What oil to use to cook or season?
Updated: Jun 2, 2018
We will help you in this post to decide
For the longest time, the only oil I bought was extra-virgin olive oil. After all, it’s high in heart-healthy antioxidants called polyphenols and monounsaturated fats, which can help lower “bad” LDL cholesterol and raise “good” HDL cholesterol levels. Then a friend, who was also a chef, told me that there are actually times when olive oil is not the best choice. So I looked into the best uses for olive oil, and when to choose another oil.
When to use olive oil: When you’re making salad dressing or sautéing vegetables over medium heat, olive oil is an excellent choice.
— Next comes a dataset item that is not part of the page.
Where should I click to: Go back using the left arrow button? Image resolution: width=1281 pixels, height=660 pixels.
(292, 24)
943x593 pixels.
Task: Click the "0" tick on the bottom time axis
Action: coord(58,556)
Since it has a distinct flavor, use it in dishes where you want to taste it—drizzled over steamed vegetables, soup or bread, for example. Olive oil has more monounsaturated fat than other oils, making it a great choice for heart-healthy cooking. Find out the difference between extra-virgin olive oil and other olive oil labels and learn the winners of our olive oil taste test.
When to skip olive oil: If you’re cooking over high heat, don’t choose olive oil. Olive oil has a lower smoke point—the point at which an oil literally begins to smoke (olive oil’s is between 365° and 420°F)—than some other oils. When you heat olive oil to its smoke point, the beneficial compounds in oil start to degrade, and potentially health-harming compounds form.